It was during this sojourn at St. Cloud that the effects of insubordination, produced by the fête of federation amongst the troops, had come to a crisis. The troops at Nancy, consisting of four battalions of the king's regiment, two battalions of Swiss of the Château-Vieux regiment, with a regiment of cavalry, had mutinied, had imprisoned their officers, and sent a deputation to the assembly to justify themselves. These deputies were very insolent, and were especially supported by the jacobin club. La Fayette, however, arrested the deputies, and the assembly issued an order that the mutineers should return to their duty, and the inhabitants of Nancy to obedience to the law, on pain of being treated as rebels. General de Malseigne and a member of the assembly were dispatched to bring the soldiers to order; and Bouillé was commanded to render him all necessary assistance, and to employ force, if necessary. On reaching Bouille's head-quarters at Metz, Bouillé thought it best that Malseigne should go on to Nancy, and endeavour, in the first place, to bring the mutineers to reason by peaceable means. Malseigne proceeded boldly to Nancy, where he found that the troops had been joined by five or six thousand men of the neighbourhood, and deserters from other regiments. They had broken open the arsenal, and made themselves masters of five thousand muskets, with ammunition, and eighteen pieces of cannon, which they had loaded with grape-shot. They had exacted money from the authorities, burnt the decrees of the national assembly, and defied it in terms of contempt. They were intending to imprison the principal people of the town as they had done their own officers, and to ransack the city, and hang the chief men.

Malseigne proclaimed the decree of the assembly, and harangued the mutinous troops; but he was glad to escape alive to Luneville, where there were eight squadrons of cavalry; but these cavalry, when the soldiers from Nancy marched against them, delivered up Malseigne to them, and fraternised with them. When Bouillé learned this news, he set out for Nancy with about three thousand foot, and one thousand four hundred horse, principally Swiss and Germans, all that he could trust, whilst, in Nancy, he calculated that the revolted troops amounted to ten thousand. On his way, he was met by three deputations, one after another, to whom Bouillé declared the conditions on which he would accept a surrender—viz. : that the three regiments at the head of the revolt should deliver up the ringleaders, and themselves quit the town; that they should liberate Malseigne, whom, fortunately, they had not hanged, and their own officers, and deliver up the cannon. These terms they treated with contempt.

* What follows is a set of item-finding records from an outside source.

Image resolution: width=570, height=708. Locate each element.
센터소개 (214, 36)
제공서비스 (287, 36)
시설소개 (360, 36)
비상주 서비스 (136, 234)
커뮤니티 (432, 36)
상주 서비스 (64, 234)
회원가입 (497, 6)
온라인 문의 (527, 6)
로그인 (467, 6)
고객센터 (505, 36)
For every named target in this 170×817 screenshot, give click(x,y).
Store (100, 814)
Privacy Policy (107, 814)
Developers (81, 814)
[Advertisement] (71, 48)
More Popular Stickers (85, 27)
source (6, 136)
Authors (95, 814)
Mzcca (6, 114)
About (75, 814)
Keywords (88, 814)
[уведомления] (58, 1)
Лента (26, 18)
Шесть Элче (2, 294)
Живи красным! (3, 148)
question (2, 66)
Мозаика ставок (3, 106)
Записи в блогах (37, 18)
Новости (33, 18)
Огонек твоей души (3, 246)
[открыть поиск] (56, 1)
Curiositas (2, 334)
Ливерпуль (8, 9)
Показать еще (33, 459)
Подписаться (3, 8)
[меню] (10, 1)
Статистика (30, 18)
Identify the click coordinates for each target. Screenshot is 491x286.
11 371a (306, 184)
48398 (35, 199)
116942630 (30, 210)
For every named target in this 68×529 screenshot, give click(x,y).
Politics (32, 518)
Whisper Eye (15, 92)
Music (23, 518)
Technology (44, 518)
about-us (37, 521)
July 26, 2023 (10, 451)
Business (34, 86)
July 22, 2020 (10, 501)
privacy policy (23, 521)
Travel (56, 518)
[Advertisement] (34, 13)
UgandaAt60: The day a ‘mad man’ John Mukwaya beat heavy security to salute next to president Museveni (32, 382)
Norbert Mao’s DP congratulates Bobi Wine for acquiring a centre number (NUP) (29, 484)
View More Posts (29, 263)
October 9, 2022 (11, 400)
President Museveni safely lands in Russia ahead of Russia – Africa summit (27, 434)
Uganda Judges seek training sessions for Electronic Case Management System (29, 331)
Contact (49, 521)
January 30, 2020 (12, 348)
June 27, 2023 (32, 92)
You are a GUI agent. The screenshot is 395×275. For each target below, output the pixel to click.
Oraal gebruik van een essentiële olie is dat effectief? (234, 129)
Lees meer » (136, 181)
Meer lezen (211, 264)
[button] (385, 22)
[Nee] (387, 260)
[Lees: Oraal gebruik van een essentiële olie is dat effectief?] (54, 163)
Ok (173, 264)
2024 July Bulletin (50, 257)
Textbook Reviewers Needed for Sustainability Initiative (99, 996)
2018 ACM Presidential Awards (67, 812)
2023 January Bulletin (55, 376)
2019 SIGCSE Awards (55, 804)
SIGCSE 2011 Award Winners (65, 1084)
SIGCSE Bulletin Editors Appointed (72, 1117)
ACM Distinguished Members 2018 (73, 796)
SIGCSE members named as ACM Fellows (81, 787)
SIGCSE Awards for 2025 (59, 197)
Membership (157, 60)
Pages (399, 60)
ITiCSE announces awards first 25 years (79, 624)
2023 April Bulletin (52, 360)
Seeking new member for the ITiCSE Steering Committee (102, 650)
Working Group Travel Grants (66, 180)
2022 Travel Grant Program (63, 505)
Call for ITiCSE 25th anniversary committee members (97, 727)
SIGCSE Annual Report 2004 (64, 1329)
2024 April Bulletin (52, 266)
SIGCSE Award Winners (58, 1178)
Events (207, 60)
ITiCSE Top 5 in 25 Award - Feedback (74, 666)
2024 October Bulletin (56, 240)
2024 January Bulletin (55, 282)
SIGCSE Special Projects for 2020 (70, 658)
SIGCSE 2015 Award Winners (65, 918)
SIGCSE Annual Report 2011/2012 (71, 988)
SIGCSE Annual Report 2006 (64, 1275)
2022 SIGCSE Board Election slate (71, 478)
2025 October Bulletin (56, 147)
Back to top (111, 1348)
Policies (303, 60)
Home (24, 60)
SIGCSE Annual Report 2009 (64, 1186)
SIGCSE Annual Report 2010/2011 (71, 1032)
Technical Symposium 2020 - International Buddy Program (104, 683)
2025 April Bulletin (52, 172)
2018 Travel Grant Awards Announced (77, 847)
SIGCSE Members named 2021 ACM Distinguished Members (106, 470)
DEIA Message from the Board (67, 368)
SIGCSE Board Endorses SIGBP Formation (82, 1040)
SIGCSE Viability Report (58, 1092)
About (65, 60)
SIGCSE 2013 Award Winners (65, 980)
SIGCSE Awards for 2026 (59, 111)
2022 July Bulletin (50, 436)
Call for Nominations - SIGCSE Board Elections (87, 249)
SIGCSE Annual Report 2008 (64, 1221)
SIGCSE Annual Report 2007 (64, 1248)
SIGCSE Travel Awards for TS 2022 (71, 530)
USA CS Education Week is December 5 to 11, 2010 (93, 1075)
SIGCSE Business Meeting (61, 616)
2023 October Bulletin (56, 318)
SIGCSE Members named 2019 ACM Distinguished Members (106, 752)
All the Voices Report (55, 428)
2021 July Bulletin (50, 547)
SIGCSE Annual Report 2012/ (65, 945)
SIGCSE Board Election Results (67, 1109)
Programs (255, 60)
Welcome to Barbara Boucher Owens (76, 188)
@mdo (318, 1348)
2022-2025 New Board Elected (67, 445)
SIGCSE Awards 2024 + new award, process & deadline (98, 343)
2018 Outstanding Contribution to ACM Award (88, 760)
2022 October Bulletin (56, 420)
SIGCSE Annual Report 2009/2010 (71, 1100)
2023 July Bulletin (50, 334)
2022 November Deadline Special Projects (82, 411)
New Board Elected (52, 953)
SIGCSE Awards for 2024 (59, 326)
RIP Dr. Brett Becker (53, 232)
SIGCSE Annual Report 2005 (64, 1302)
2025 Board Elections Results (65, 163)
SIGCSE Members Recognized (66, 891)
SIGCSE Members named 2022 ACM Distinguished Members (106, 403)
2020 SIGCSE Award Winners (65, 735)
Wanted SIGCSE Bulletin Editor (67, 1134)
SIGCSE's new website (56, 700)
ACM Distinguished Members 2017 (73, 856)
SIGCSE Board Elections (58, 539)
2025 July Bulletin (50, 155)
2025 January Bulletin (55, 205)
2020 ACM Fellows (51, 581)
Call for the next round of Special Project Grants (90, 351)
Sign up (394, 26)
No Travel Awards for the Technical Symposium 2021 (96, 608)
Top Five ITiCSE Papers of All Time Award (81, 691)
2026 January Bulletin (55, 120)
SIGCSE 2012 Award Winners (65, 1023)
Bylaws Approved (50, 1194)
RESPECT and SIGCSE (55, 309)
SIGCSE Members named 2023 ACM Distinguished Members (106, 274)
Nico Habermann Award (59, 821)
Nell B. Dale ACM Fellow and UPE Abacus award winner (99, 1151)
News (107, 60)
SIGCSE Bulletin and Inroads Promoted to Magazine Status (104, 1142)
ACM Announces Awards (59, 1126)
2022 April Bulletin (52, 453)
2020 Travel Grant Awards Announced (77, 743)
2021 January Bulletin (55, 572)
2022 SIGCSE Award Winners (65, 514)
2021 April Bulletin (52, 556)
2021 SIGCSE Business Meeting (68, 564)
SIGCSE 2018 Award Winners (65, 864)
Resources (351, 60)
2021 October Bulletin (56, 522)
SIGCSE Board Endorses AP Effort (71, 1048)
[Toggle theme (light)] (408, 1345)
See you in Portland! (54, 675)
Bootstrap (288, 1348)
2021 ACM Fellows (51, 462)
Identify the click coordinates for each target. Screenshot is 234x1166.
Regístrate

Bouillé sent forward a proclamation, containing the same conditions, and, on arriving at the gates of the town, it was

announced to him that his terms should be agreed to. Malseigne and the captive officers of the regiments were sent to him, and he saw the regiments marching out at the opposite gate; but no sooner did he attempt to enter the city, than the cannon, charged to the muzzles with grape were fired on him; there was a murderous discharge of musketry from the windows of the houses, and the regiments turned back and joined in the battle. Bouillé was in a terrible dilemma; but he says he blindly committed himself to fortune for the result, and fought the insurgents with such fury, that they were compelled to give back. From half-past four till half-past seven o'clock Bouillé was cutting his way to the centre of the town. He had lost forty officers and four hundred men; but he had taken the cannon, and five hundred men prisoners, and was preparing to execute a more desperate vengeance, when the insurgents agreed to march quietly out of the place. He consented, on condition that they marched to different garrisons, which he named, at some distance from each other. Bouillé preserved the place from pillage; not a house was broken into, nor an inhabitant killed, except such as were met in arms. He liberated the five hundred prisoners who had fallen into his hands, two hundred of whom were soldiers, and three hundred inhabitants, and none of them were punished; but the Swiss, by the authority of the articles of war under which they served, tried their prisoners by court-martial, shot twenty soldiers, and condemned from fifty to sixty to the galleys, to which they were sent.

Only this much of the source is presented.